US investment bank Goldman Sachs has concluded a deal to buy Epoch Partners, the struggling online investment bank founded in 1999 by investors including online brokers Charles Schwab, TD Waterhouse and Ameritrade. The terms of the deal will allow Goldman to distribute new IPOs and offer access to its equity research to the 10 million customers of Charles Schwab and TD Waterhouse. The deal gives Goldman valuable access to the retail investment market, and suggests that Goldman, which lacks a large brokerage sales force, is putting its faith in the potential of low-cost online broking.
As for Charles Schwab and TD Waterhouse, the deal allows them to both lower their business costs and offer their customers greater access to new IPOs and equity research tools. Over the past twelve months, online brokers have jumped into the IPO market as they have sought to broaden the range of products and services they offer. The problem is that at the same time as more online brokers are looking to underwrite and distribute IPOs, the IPO market has slowed down dramatically. Schwab and TD Waterhouse will be hoping the deal with Goldman gives them a competitive edge.

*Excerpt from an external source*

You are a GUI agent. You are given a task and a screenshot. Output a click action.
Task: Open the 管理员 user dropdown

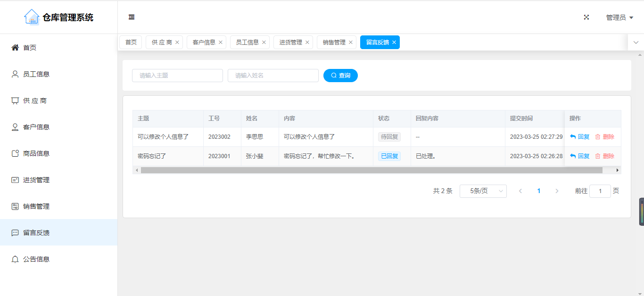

That brings us to Epoch. Touted at its launch as a vehicle to offer hot new technology IPOs to retail investors, Epoch participated in less than a dozen stock offerings. Its poor record points to the entrenched dominance of the top half dozen investment banks in the IPO market. It also highlights the difficulties faced by small online FSIs that lack any bricks-and-mortar distribution network. For Epoch, being taken over by a player such as Goldman may have offered the only hope of survival.